Unlimited Detail claims to leave current 3D technologies in the dust
Unlimited Detail is definitely the most interesting technology demo I stumbled on today. In a nutshell: current 3D technology is based on polygons. Each 3D shape you see on the screen is made out of multiple straight facets (polygons). The more polygons (or facets), the rounder and more natural it seems. The current battle is all about polygon counts -- how many polygons can a certain graphics card render per unit of time. This metric has been rising 20% per year on average, for the past few years.
But polygons aren't the only way to display 3D information. Unlimited Detail works with dots, rather than polygons. The thinking is that if we use 3D "pixels" instead of flat shapes, objects can be far more realistic and lifelike because you don't have as many straight surfaces. Each object is composed of a mass of "dots" virtually positioned in 3D space.

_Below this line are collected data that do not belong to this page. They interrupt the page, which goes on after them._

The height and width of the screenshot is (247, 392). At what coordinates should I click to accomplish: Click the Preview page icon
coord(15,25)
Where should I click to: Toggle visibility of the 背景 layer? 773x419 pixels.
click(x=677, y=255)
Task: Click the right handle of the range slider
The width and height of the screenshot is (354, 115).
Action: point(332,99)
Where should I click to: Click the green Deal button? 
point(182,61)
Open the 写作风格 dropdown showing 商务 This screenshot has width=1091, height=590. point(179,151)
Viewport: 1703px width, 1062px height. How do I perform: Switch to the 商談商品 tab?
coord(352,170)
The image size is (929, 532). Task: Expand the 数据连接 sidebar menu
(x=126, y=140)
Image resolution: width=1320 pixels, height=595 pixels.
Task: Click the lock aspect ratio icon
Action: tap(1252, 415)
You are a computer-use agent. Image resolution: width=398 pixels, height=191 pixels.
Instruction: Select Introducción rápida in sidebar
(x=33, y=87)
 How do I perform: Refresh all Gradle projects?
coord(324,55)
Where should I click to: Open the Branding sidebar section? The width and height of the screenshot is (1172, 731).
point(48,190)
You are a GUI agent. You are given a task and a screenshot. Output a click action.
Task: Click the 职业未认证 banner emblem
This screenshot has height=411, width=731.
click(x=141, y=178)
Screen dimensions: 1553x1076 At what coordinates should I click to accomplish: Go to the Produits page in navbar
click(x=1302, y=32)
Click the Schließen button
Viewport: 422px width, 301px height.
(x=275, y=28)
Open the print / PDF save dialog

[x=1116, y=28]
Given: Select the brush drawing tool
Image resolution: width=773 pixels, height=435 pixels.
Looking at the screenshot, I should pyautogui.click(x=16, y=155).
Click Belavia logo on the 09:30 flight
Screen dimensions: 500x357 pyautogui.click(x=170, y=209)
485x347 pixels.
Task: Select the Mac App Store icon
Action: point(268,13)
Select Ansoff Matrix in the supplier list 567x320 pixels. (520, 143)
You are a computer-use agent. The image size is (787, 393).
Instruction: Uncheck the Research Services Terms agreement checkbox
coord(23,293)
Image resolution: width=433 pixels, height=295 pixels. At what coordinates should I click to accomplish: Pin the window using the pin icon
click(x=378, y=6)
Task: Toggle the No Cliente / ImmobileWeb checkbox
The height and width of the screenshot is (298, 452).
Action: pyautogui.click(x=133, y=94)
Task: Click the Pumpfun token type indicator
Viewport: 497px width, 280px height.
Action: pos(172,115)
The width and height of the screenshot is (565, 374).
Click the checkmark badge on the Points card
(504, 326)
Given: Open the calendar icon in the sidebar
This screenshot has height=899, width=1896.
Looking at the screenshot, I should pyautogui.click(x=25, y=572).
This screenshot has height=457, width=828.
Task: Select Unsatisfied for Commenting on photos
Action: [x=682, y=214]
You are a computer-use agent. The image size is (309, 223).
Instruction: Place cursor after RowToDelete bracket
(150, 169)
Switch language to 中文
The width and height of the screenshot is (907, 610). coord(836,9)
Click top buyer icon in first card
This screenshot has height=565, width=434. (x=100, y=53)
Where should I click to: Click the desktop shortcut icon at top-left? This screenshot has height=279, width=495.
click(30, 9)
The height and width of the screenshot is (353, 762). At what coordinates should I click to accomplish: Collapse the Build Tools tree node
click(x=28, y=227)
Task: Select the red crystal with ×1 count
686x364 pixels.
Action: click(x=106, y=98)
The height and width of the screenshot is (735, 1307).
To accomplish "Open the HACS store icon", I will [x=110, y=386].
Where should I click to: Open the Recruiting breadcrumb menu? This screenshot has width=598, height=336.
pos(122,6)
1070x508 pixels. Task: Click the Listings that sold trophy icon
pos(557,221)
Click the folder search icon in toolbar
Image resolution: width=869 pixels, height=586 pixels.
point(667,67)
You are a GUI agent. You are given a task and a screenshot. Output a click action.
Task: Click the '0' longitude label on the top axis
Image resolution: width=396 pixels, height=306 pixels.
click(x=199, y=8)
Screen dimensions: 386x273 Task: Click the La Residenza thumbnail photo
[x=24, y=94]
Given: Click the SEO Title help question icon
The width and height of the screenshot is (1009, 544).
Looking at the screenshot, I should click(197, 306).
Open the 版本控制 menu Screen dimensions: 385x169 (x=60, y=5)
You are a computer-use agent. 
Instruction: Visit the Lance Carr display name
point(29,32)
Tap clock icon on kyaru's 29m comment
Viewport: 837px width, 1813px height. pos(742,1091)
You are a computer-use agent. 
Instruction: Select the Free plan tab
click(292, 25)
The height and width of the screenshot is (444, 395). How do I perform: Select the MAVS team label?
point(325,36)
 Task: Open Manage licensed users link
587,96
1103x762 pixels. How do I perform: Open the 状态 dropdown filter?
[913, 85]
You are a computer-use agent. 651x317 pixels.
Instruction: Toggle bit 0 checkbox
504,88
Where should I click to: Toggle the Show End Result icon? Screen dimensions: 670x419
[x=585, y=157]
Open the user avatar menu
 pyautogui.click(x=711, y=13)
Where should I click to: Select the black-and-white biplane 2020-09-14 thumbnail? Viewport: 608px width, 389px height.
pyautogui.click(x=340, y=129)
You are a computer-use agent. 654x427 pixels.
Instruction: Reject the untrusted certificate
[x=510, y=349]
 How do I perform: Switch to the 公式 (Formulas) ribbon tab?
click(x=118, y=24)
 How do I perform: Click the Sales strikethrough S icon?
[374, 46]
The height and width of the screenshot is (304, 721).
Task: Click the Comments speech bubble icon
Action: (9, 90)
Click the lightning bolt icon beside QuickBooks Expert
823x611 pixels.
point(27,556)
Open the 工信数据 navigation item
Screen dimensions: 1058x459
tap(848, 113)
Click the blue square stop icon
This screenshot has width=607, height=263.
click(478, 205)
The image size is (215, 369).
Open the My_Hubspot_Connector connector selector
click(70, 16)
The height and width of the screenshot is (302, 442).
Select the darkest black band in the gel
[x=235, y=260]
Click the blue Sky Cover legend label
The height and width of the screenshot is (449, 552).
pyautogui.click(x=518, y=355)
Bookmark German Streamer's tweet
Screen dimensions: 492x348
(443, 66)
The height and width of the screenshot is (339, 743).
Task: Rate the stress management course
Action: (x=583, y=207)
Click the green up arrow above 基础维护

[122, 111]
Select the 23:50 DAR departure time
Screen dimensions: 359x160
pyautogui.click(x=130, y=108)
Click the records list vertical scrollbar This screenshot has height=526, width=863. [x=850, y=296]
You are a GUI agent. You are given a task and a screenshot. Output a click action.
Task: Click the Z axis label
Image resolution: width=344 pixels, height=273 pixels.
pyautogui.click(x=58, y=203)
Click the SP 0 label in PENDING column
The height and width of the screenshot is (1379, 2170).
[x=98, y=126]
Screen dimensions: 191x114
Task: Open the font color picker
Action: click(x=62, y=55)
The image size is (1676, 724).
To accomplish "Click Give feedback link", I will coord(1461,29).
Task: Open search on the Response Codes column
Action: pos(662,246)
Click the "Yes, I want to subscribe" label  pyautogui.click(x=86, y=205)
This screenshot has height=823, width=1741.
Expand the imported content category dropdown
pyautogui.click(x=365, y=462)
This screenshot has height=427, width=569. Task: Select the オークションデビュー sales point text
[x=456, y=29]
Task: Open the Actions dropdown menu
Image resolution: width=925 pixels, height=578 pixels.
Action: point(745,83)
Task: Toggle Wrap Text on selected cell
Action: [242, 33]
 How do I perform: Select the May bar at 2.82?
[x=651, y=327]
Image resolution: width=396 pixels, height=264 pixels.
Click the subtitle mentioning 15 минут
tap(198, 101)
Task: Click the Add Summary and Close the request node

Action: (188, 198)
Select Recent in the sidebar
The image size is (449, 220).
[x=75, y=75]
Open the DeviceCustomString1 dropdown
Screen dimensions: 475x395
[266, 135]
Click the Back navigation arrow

This, in itself, is not a novel idea. A very similar principle exists in voxel technology. What is different about Unlimited Detail is the way they select what pixels to present. And this is where the "snake oil" bit comes in, because there is absolutely no hard proof for this one. They say they're applying "search technologies" to figure out exactly what pixels to show. In other words, while an entire 3D scene may contain billions of "points", you may only have 1024x768 (786,432) pixels on your monitor. So if there's a very fast way to figure out which of these points must be shown on each of the pixels, you get very fast 3D technology.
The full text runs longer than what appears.